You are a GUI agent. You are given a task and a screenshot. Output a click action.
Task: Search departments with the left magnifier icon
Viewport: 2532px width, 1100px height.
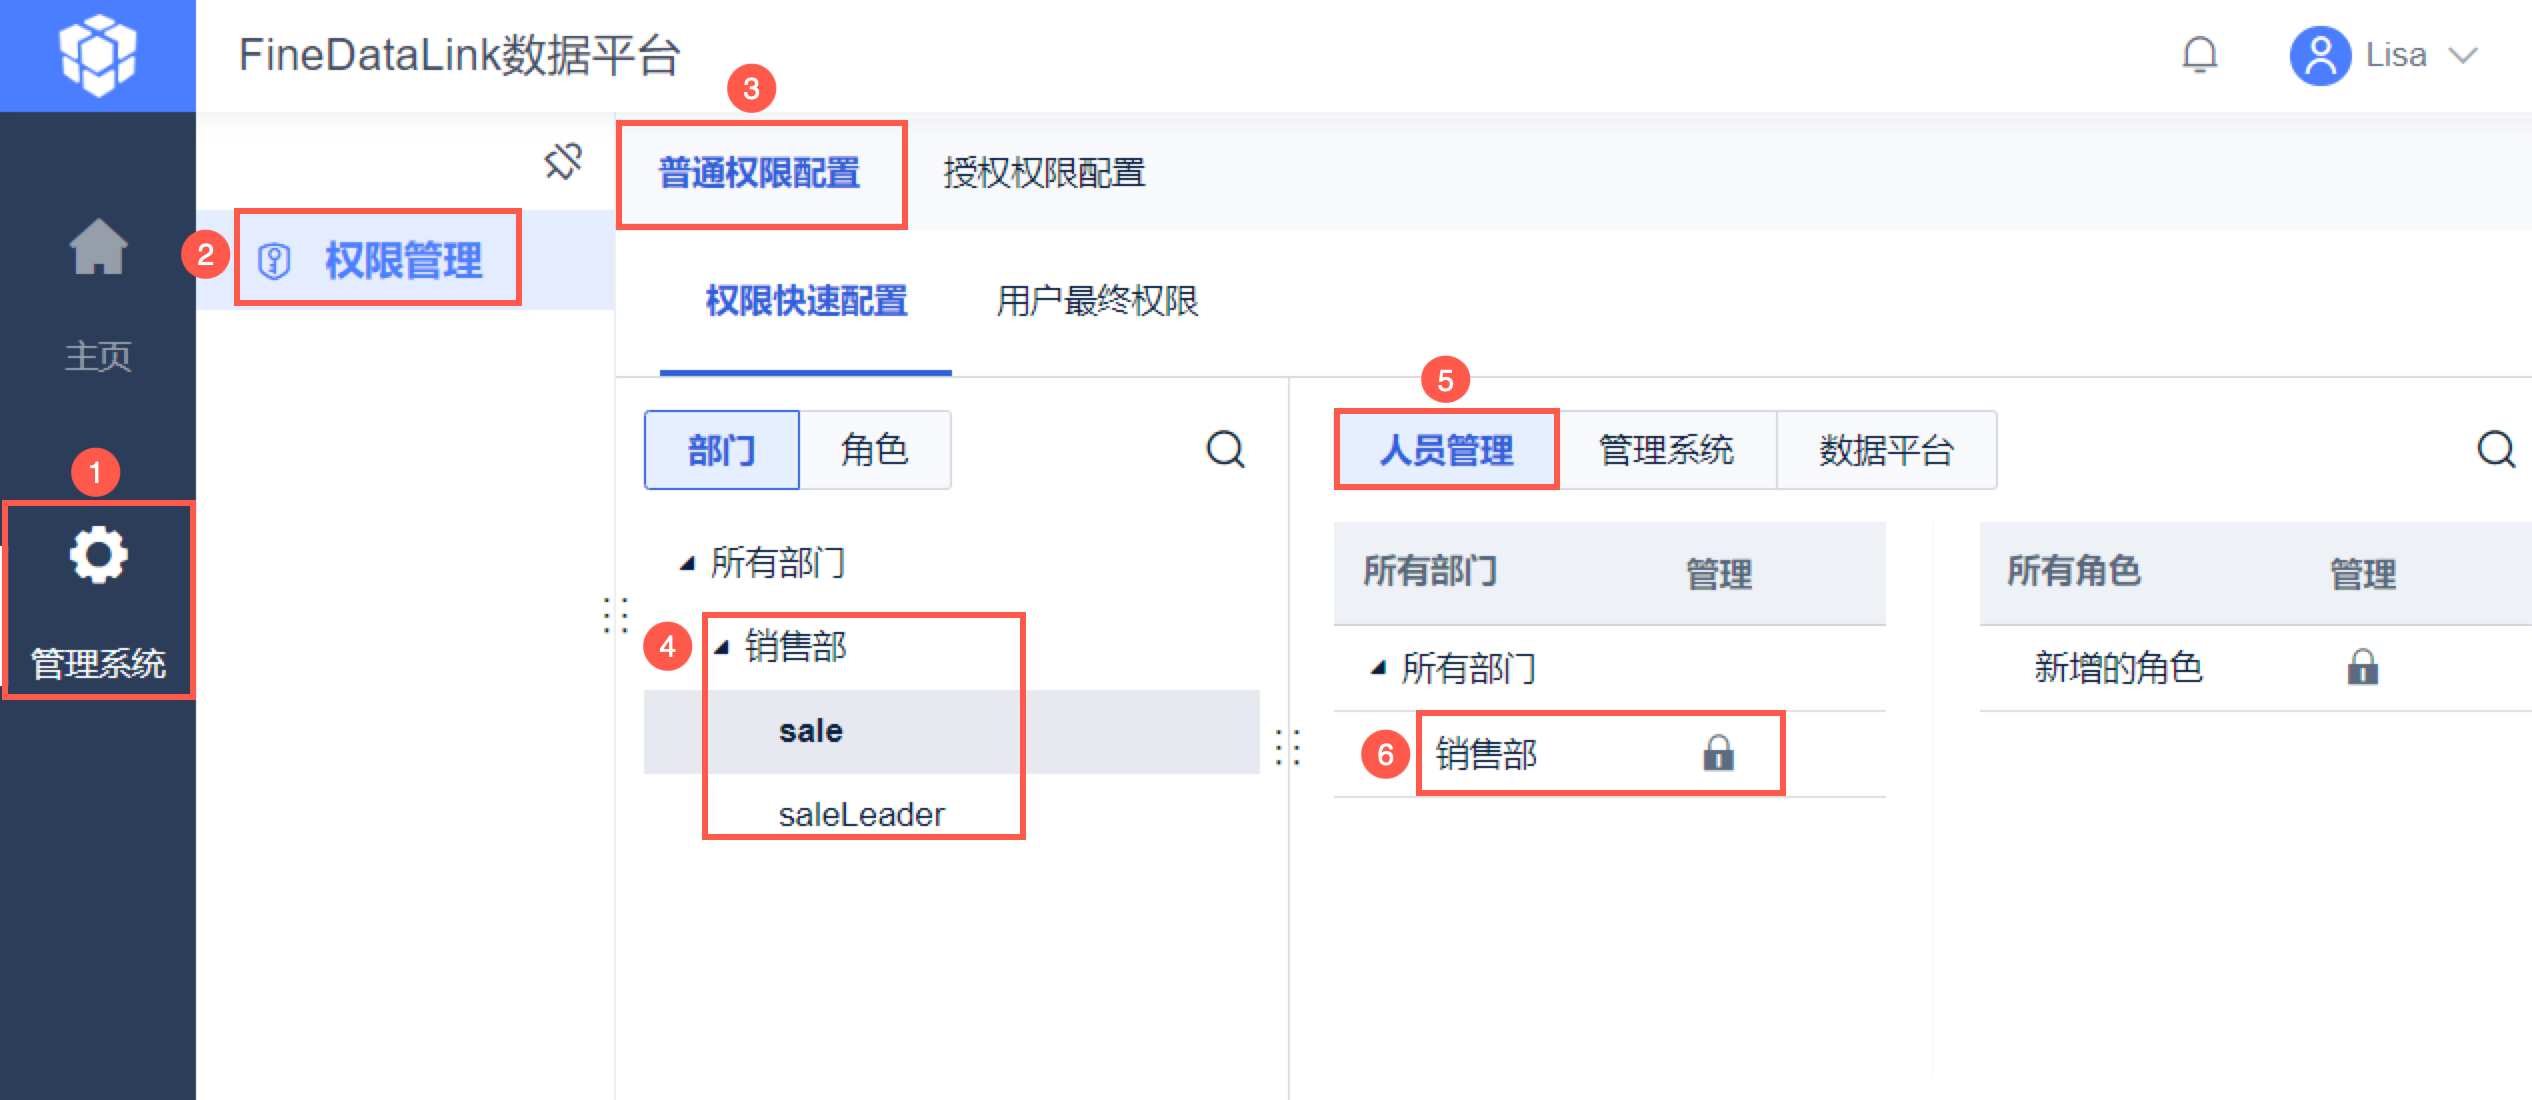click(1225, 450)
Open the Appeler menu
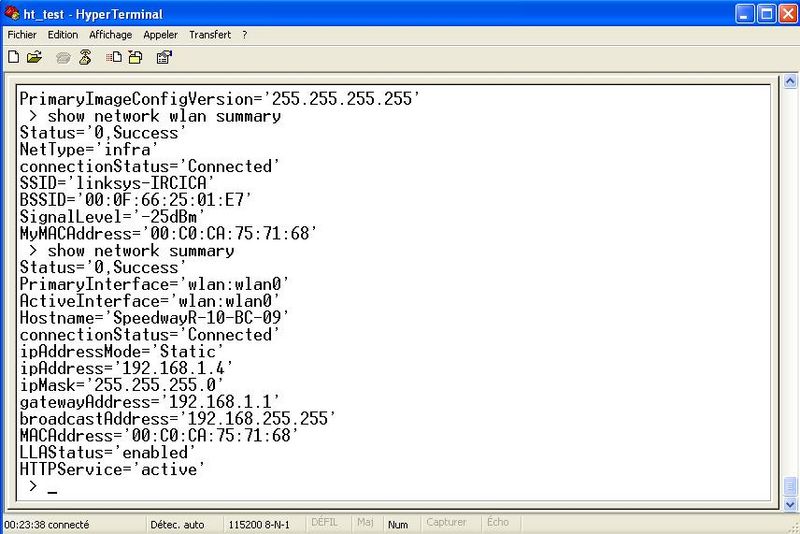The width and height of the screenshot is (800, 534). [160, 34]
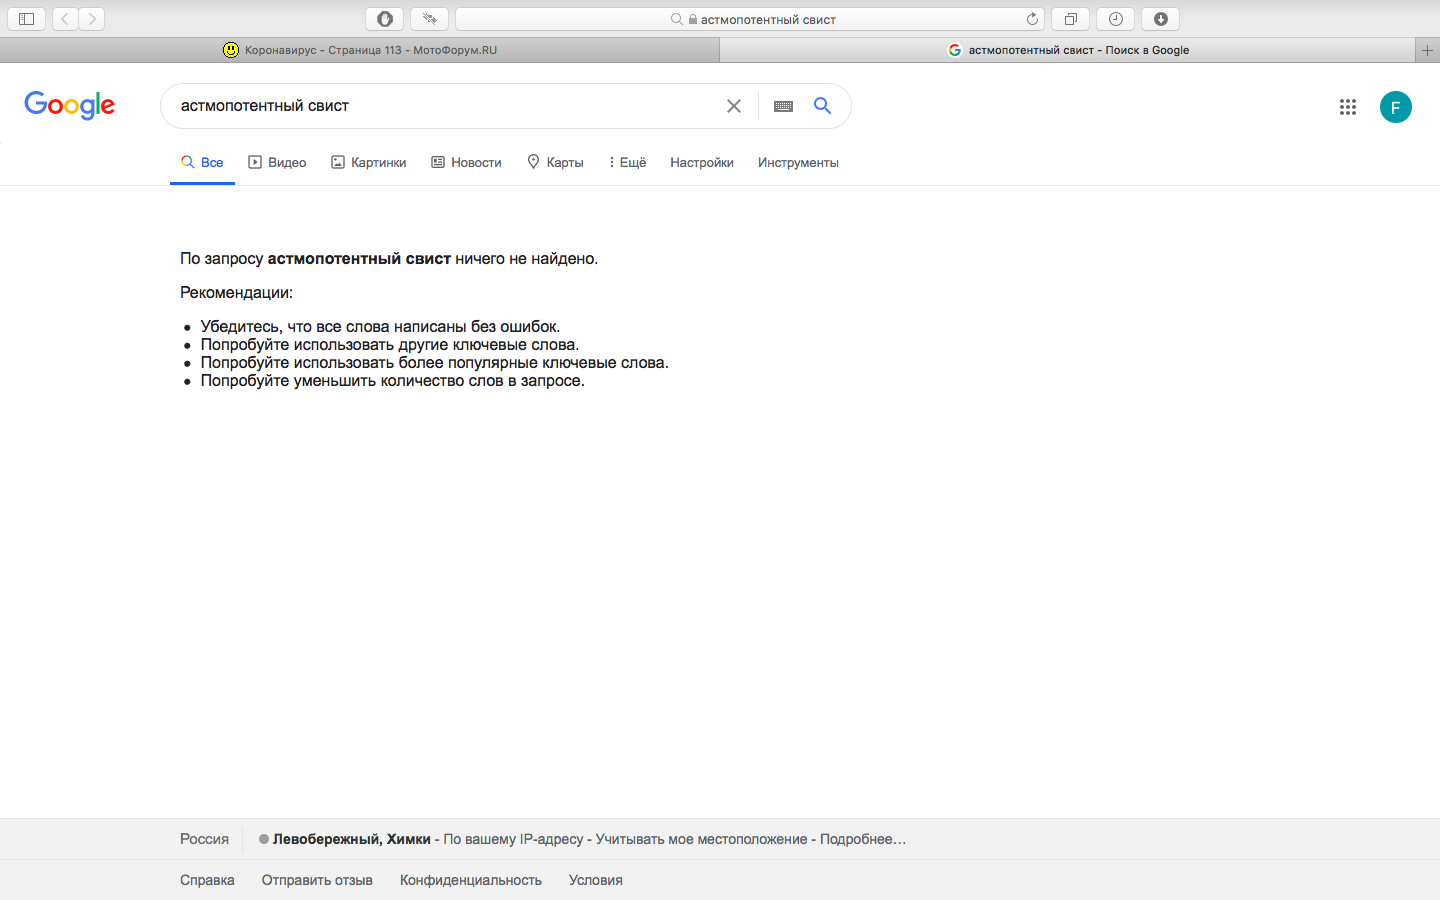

▸ **Description of the task**
In the answer, retype exactly and only the lines from the one holding "Viewport: 2532px width, 1100px height." through the end of the listing, keeping both ends and dropping every picture.

▸ **Reply to the exercise**
Viewport: 2532px width, 1100px height.
click(1225, 450)
Open the Appeler menu
The width and height of the screenshot is (800, 534). [160, 34]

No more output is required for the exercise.